Work request
Word for word, retype the lines from the one containing "kako ocjenjujemo (249, 2310)" to the one containing "[Nein] (365, 1145)" below, keeping both end lines and dropping the pictures.

▼▼▼

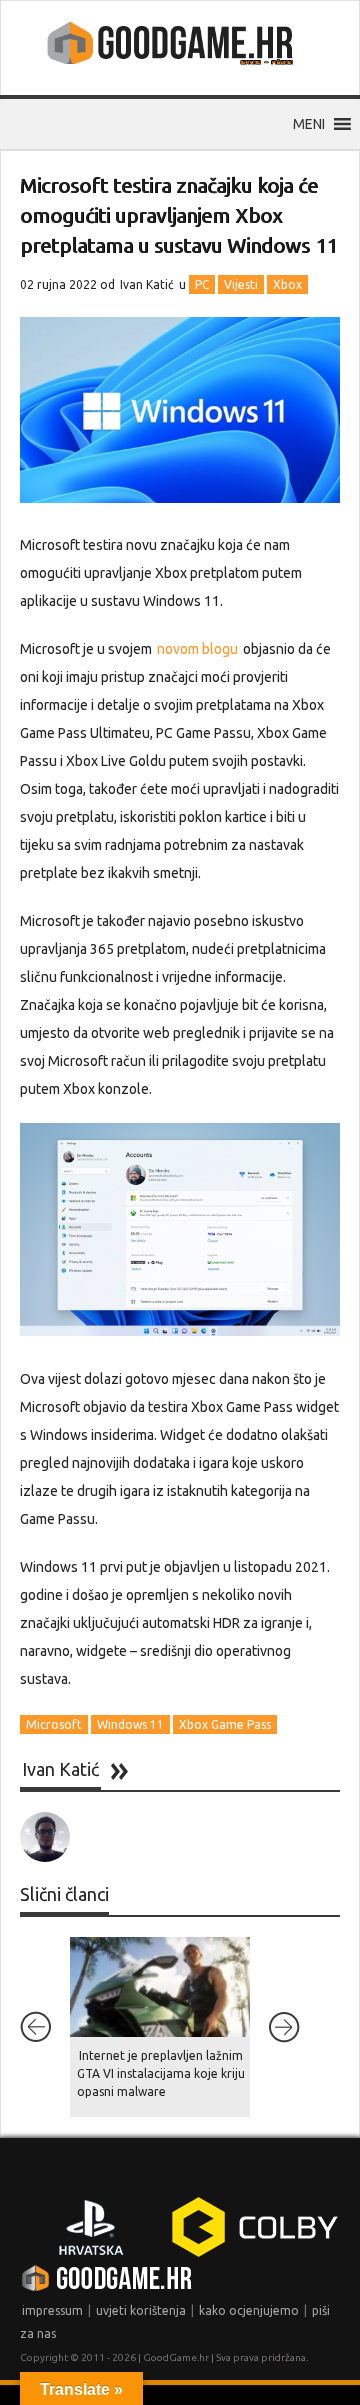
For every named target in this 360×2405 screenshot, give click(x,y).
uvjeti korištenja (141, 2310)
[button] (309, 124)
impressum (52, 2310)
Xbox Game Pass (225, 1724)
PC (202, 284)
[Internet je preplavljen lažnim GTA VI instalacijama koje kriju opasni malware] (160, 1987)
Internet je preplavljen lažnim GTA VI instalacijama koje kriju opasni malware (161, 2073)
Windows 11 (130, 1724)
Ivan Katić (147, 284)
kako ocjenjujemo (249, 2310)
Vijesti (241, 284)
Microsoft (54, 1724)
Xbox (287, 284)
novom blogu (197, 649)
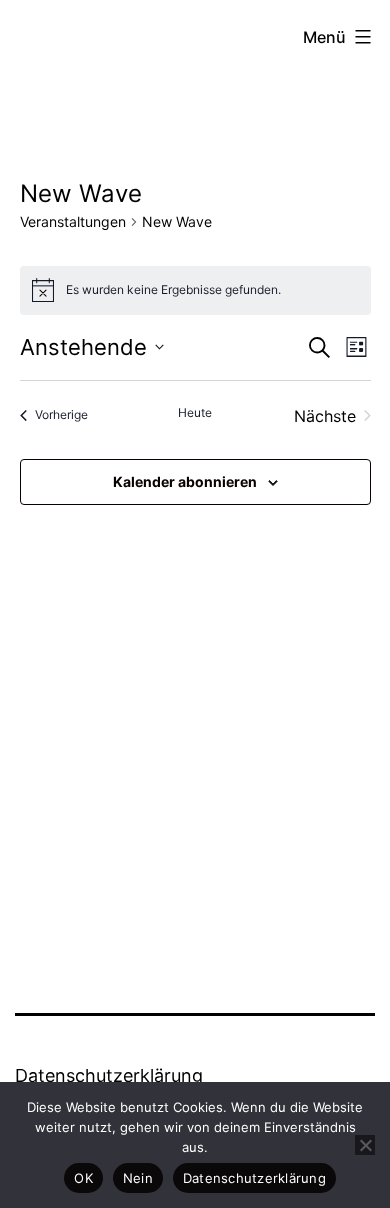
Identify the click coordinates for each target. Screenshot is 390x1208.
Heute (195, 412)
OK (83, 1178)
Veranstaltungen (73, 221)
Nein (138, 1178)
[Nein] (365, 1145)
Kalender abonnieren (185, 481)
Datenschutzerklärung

▲▲▲

Solution below
kako ocjenjujemo (249, 2310)
Vijesti (241, 284)
Microsoft (54, 1724)
Xbox (287, 284)
novom blogu (197, 649)
Identify the click coordinates for each target. Screenshot is 390x1208.
Heute (195, 412)
OK (83, 1178)
Veranstaltungen (73, 221)
Nein (138, 1178)
[Nein] (365, 1145)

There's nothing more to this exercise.